This perspective has profound implications for sensemaking, or the process by which individuals and communities interpret and make sense of their experiences. In a posthumanist framework, sensemaking is not just a human activity but one that is distributed across assemblages. For example, in making sense of ecological changes such as biodiversity loss, communities must take into account the ways in which non-human actors (such as animals, plants, and weather systems) are part of the narrative. Human culture is deeply intertwined with the biophysical processes that sustain life, and sensemaking must reflect this entanglement.
The concept of proximity is crucial here.

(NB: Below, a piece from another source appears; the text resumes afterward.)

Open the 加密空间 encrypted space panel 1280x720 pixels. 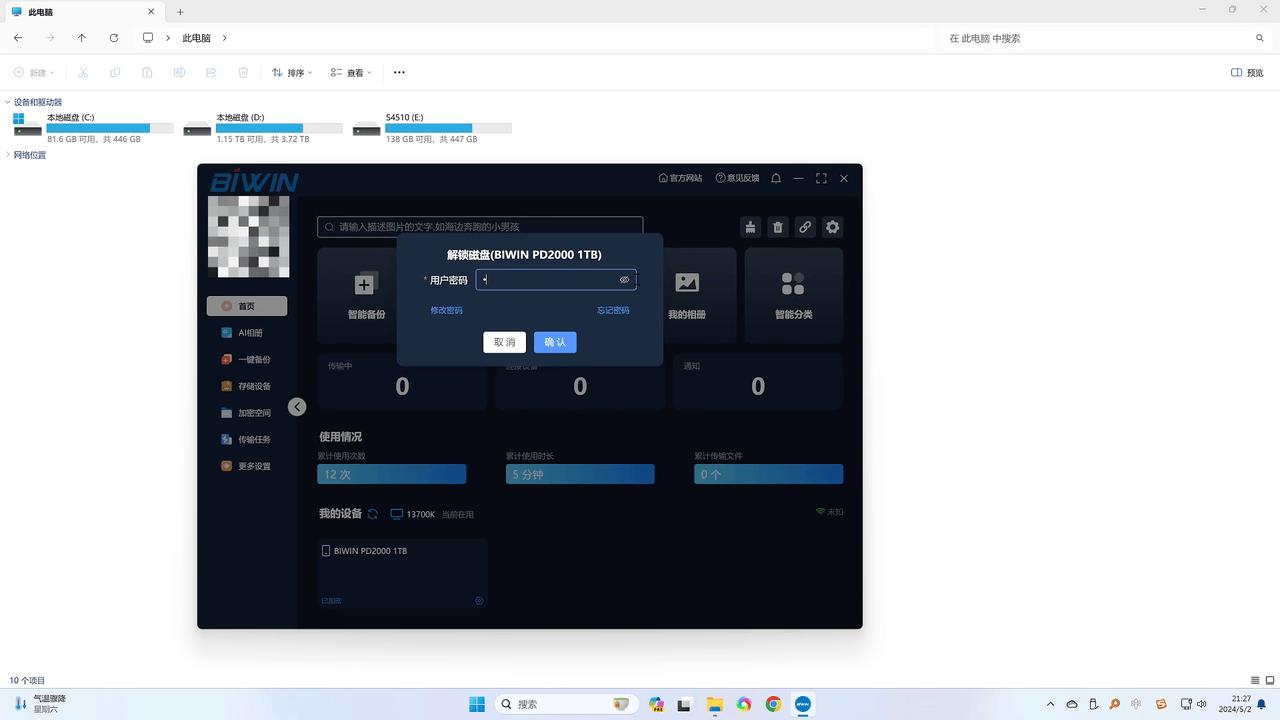coord(248,412)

As posthumanist scholars have argued, the immediacy of ecological changes—such as the loss of local biodiversity or the intensification of weather events—can be a powerful driver of behavioral change in communities. When communities experience the effects of climate change or biodiversity loss in their immediate environment, they are more likely to adopt sustainable practices and re-evaluate their relationship with the natural world. This is an example of how assemblages (in this case, the assemblage of local ecosystems, human behavior, and climate processes) can influence cultural change and sensemaking.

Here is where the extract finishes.